How long do Android smartphones and tablets continue to receive security updates after they’re purchased?

The slightly shocking answer is barely two years, and that’s assuming you bought the handset when it was first released. Even Google’s own Pixel devices max out at three years.

Many millions of users hang on to their Android devices for much longer, which raises questions about their ongoing security as the number of serious vulnerabilities continues to grow.

Add up all the Android handsets no longer being updated and you get big numbers – according to Google’s developer dashboard last May, almost 40% of Android users still use handsets running versions 5.0 to version 7.0, which haven’t been updated for between one and four years. One in ten run something even older than that, equivalent to one billion devices.
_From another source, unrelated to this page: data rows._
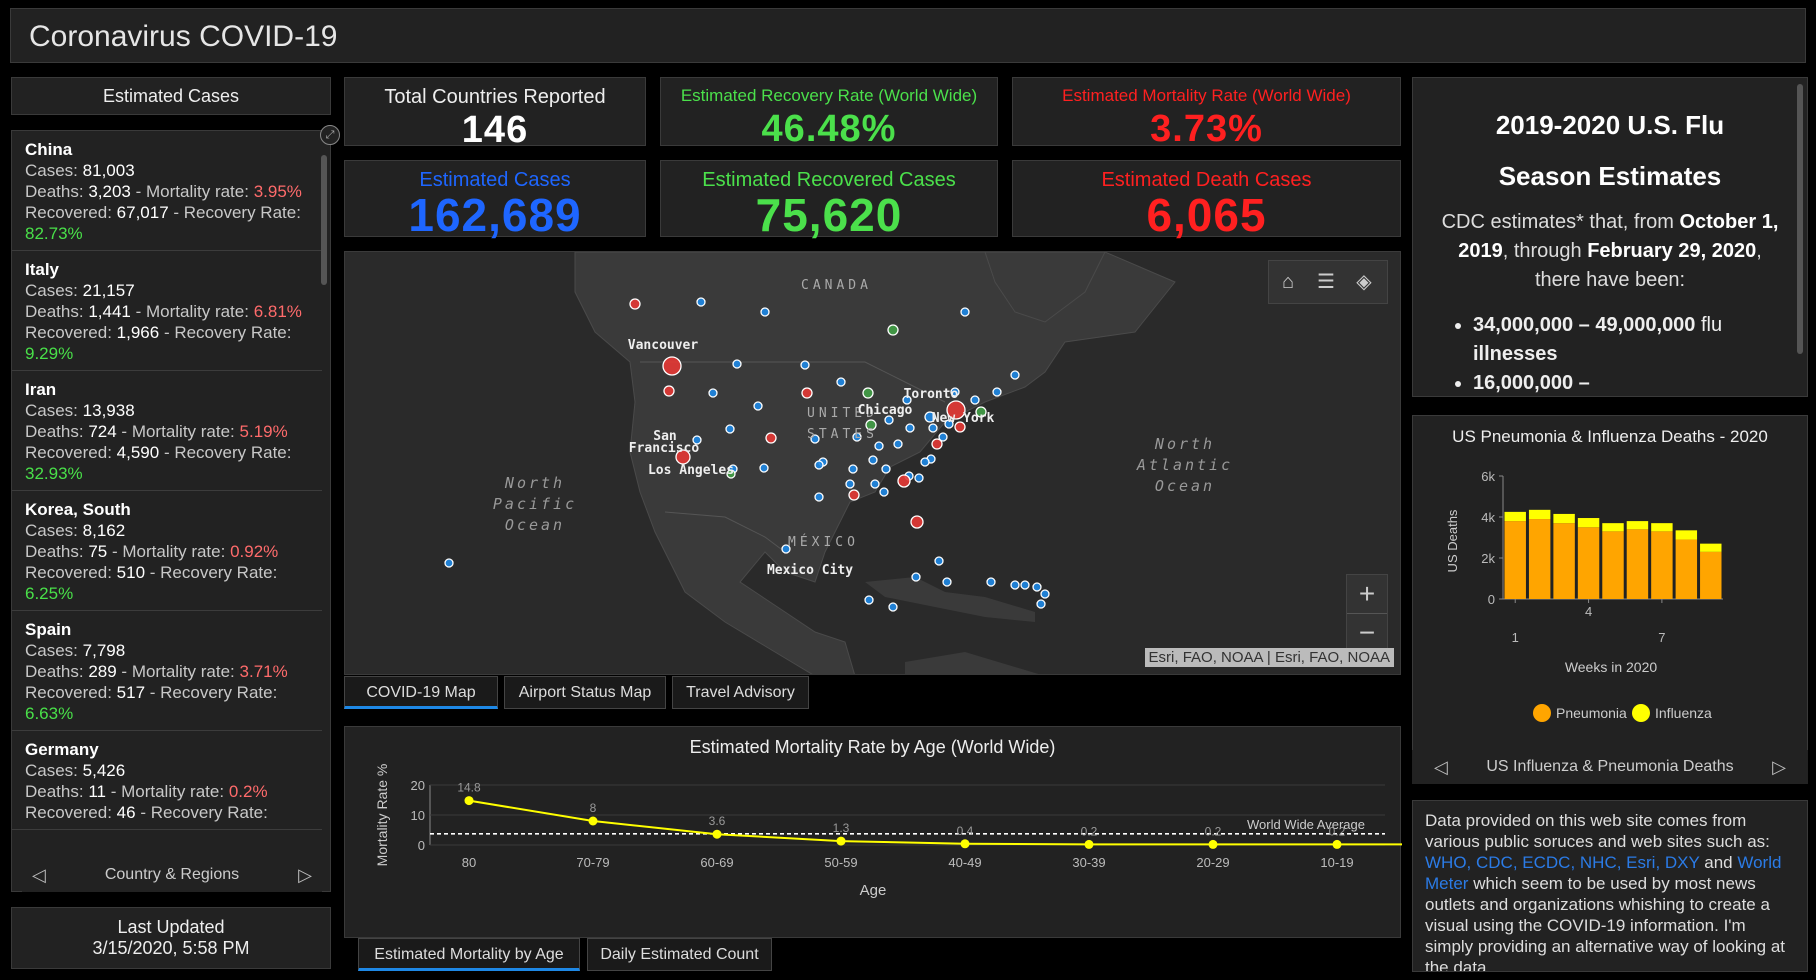 The height and width of the screenshot is (980, 1816). Describe the element at coordinates (1488, 558) in the screenshot. I see `y-tick-label: 2k` at that location.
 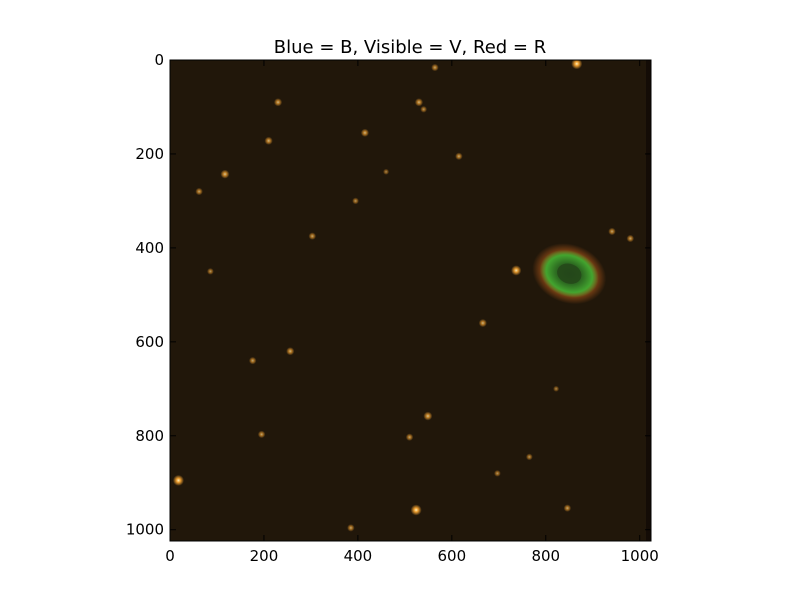 What do you see at coordinates (150, 248) in the screenshot?
I see `y-tick-label: 400` at bounding box center [150, 248].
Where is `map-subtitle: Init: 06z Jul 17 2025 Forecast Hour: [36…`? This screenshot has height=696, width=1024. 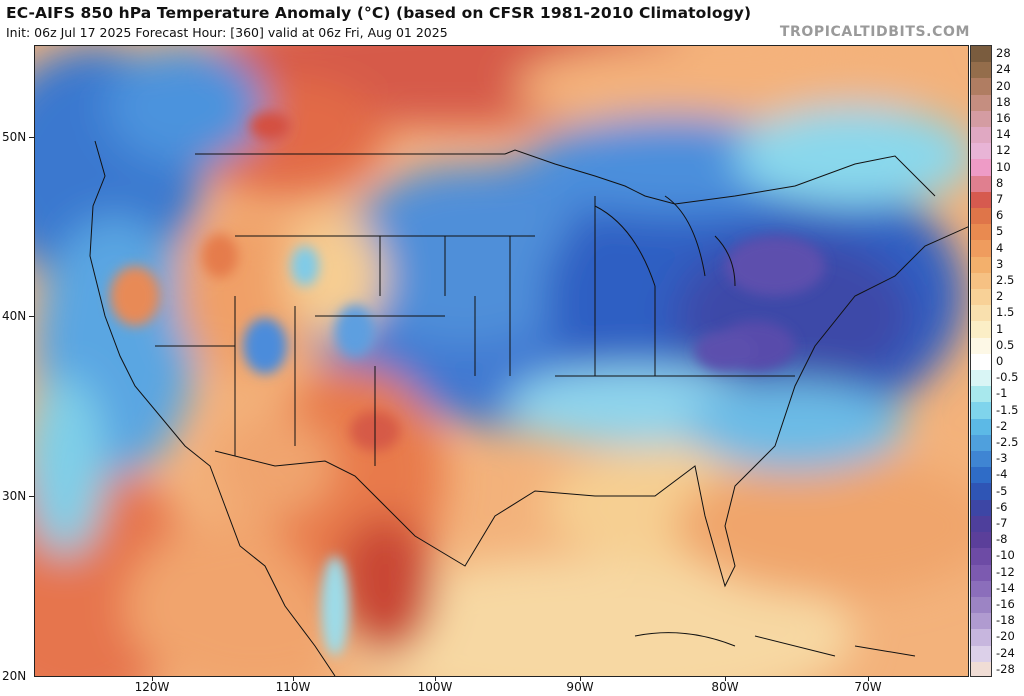 map-subtitle: Init: 06z Jul 17 2025 Forecast Hour: [36… is located at coordinates (227, 32).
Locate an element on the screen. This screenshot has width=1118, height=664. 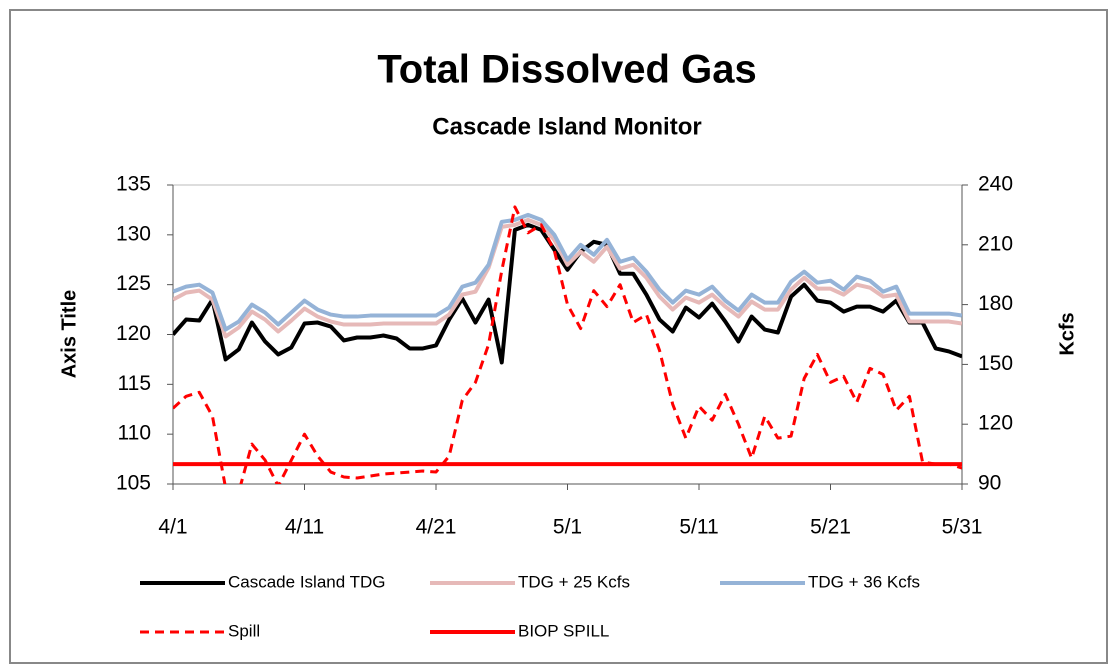
legend-label: Spill is located at coordinates (244, 630).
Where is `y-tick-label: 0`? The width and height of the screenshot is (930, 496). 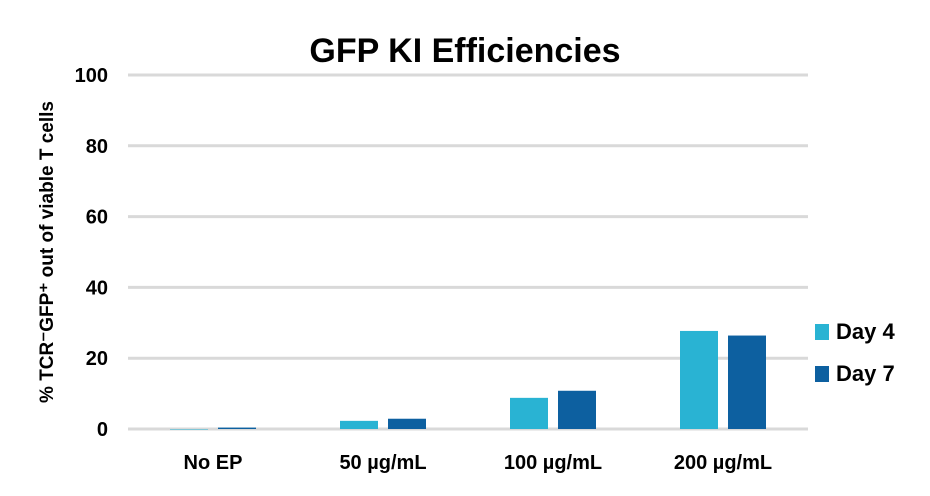
y-tick-label: 0 is located at coordinates (102, 430).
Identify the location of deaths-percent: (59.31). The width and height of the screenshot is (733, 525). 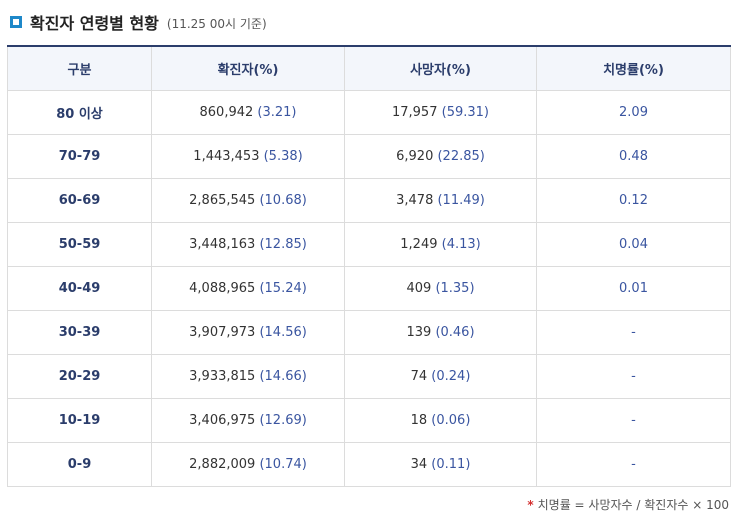
(465, 112).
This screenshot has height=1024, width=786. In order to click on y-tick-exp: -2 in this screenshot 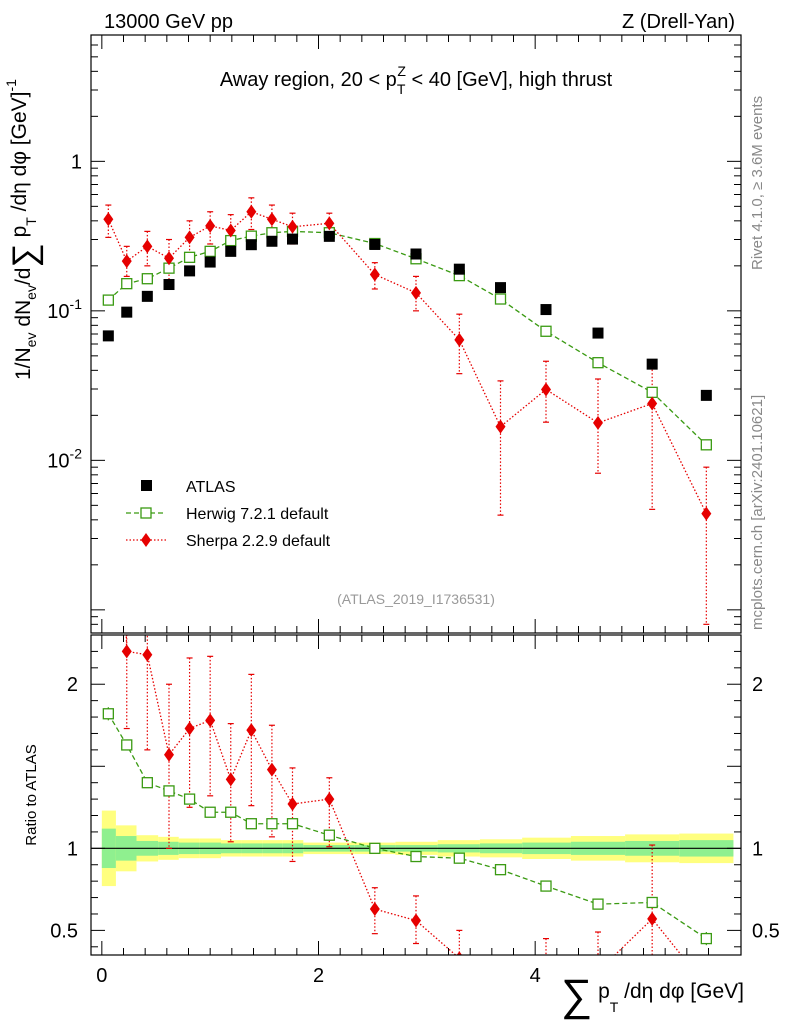, I will do `click(76, 453)`.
The point is brought home by new testing from consumer group Which?, discovering that it was possible to infect popular older handsets mainly running Android 7.0 – the Motorola X, Samsung Galaxy A5, Sony Xperia Z2, Google Nexus 5 (LG), and the Samsung Galaxy S6 – with mobile malware.

All of the above were vulnerable to a recently discovered Bluetooth flaw known as BlueFrag, and to the Joker strain of malware from 2017. The older the device, the more easily it could be infected – Sony’s Xperia Z2, running Android 4.4.2, was vulnerable to the StageFright flaw from 2015.

Google recently had to remove 1,700 apps containing Joker (aka Bread) from its Play Store, only the latest in an increasingly desperate rearguard action against malware being hosted under its nose.